5.13.3 Representation Efficiency Notes

             

When operating on values that have non-descriptor representations (see section 5.11.2), there can be a substantial time and consing penalty for converting to and from descriptor representations. For this reason, the compiler gives an efficiency note whenever it is forced to do a representation coercion more expensive than  *efficiency-note-cost-threshold* (page ).

Inefficient representation coercions may be due to type uncertainty, as in this example:

(defun set-flo (x)
  (declare (single-float x))
  (prog ((var 0.0))
    (setq var (gorp))
    (setq var x)
    (return var)))

which produces this efficiency note:

In: DEFUN SET-FLO
  (SETQ VAR X)
Note: Doing float to pointer coercion (cost 13) from X to VAR.

The variable var is not known to always hold values of type single-float, so a descriptor representation must be used for its value. In sort of situation, and adding a declaration will eliminate the inefficiency.

Often inefficient representation conversions are not due to type uncertainty--instead, they result from evaluating a non-descriptor expression in a context that requires a descriptor result:

• Assignment to or initialization of any data structure other than a specialized array (see section 5.11.8), or
• Assignment to a special variable, or
• Passing as an argument or returning as a value in any function call that is not a local call (see section 5.11.10.)

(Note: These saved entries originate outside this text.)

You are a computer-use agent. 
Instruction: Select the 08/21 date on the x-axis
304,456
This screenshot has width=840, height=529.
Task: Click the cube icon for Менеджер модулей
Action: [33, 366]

If such inefficient coercions appear in a ``hot spot'' in the program, data structures redesign or program reorganization may be necessary to improve efficiency. See sections 5.7, 5.11 and 5.14.

Because representation selection is done rather late in compilation, the source context in these efficiency notes is somewhat vague, making interpretation more difficult. This is a fairly straightforward example:

(defun cf+ (x y)
  (declare (single-float x y))
  (cons (+ x y) t))

which gives this efficiency note:

In: DEFUN CF+
  (CONS (+ X Y) T)
Note: Doing float to pointer coercion (cost 13), for:
      The first argument of CONS.

The source context form is almost always the form that receives the value being coerced (as it is in the preceding example), but can also be the source form which generates the coerced value. Compiling this example:

(defun if-cf+ (x y)
  (declare (single-float x y))
  (cons (if (grue) (+ x y) (snoc)) t))

produces this note:

In: DEFUN IF-CF+
  (+ X Y)
Note: Doing float to pointer coercion (cost 13).

In either case, the note's text explanation attempts to include additional information about what locations are the source and destination of the coercion. Here are some example notes:

(IF (GRUE) X (SNOC))
Note: Doing float to pointer coercion (cost 13) from X.

  (SETQ VAR X)
Note: Doing float to pointer coercion (cost 13) from X to VAR.

Note that the return value of a function is also a place to which coercions may have to be done:

(DEFUN F+ (X Y) (DECLARE (SINGLE-FLOAT X Y)) (+ X Y))
Note: Doing float to pointer coercion (cost 13) to "<return value>".

Sometimes the compiler is unable to determine a name for the source or destination, in which case the source context is the only clue.